------ Quoted text

I know I can write
if (int a = 1; /* whatever */) {}
and even
if (int a = 1, b{3}; /* whatever */) {}
but how can I declare, say, a of type int and b of type std::string?
Such a thing doesn't work:
if (auto a = 1, b{"ciaos"s}; /* whatever */) {}
I've not included a standard, because I'm interested in the answer in general, even though realistically I'd make use of the answer in the context of c++17.
And, if such a thing is not possible, is there any precise reason why (hence language-lawyer)?
You are only allowed one variable declaration statement in a if statement and each variable declaration statement can only declare a single type. This is convered in [stmt.if]/3 where is shows the grammar for the if statement you are trying to use is
if constexpr(opt) ( init-statement condition ) statement
and init-statement can be a simple-declaration and that contains a init-declarator-list which only allows a single declarator. Normally this means just a single type, but pointers (*) and references (&) get applied to the variable name, not the type name so you can have T, T*, and/or T& variables declared in a single init-declarator-list i.e., int a = 42, *b = &a, &c = a;
As a workaround, you can leverage structured bindings and CTAD (to reduce verbosity) in conjunction with std::tuple to get a syntax like
int main()
{
using namespace std::string_literals;
if (auto [a, b] = std::tuple{42, "string"s}; a)
{
std::cout << b;
}
}
which outputs
string

------------

Directives –
**A)** In the thread on declaring variables in a C++ if statement, list every feature or type that the workaround combines.
**B)** From the thread on declaring variables in a C++ if statement, write out the passage starting with "I know I can" and going on through "context of c++17.".
The records have no connection to the thread about declaring variables in a C++ if statement.

------ Material shown

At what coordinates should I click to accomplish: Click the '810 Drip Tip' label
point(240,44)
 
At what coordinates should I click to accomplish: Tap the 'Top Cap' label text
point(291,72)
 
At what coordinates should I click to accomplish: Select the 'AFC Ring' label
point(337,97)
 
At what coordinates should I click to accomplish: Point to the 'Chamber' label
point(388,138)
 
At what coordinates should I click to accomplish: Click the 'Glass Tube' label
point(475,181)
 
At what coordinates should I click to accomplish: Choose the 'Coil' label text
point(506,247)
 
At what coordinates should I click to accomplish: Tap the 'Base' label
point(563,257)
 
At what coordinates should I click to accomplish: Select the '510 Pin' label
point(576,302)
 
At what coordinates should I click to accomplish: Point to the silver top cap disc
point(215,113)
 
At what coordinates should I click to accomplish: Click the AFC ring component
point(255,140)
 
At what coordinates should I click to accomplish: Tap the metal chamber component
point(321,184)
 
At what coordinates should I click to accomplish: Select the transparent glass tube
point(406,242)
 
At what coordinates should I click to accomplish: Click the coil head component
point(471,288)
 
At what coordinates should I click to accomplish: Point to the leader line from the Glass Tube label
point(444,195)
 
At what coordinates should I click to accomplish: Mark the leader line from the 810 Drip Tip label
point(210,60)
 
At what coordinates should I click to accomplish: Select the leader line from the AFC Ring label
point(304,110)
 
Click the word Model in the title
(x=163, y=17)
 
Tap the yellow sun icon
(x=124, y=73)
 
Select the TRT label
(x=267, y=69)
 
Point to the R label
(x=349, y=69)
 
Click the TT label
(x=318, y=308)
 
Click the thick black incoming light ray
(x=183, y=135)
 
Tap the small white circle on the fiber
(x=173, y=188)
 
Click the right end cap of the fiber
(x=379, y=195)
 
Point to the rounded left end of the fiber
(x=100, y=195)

------------

Solutions –
**A)**
- Structured bindings
- CTAD
- std::tuple

**B)**
I know I can write
if (int a = 1; /* whatever */) {}
and even
if (int a = 1, b{3}; /* whatever */) {}
but how can I declare, say, a of type int and b of type std::string?
Such a thing doesn't work:
if (auto a = 1, b{"ciaos"s}; /* whatever */) {}
I've not included a standard, because I'm interested in the answer in general, even though realistically I'd make use of the answer in the context of c++17.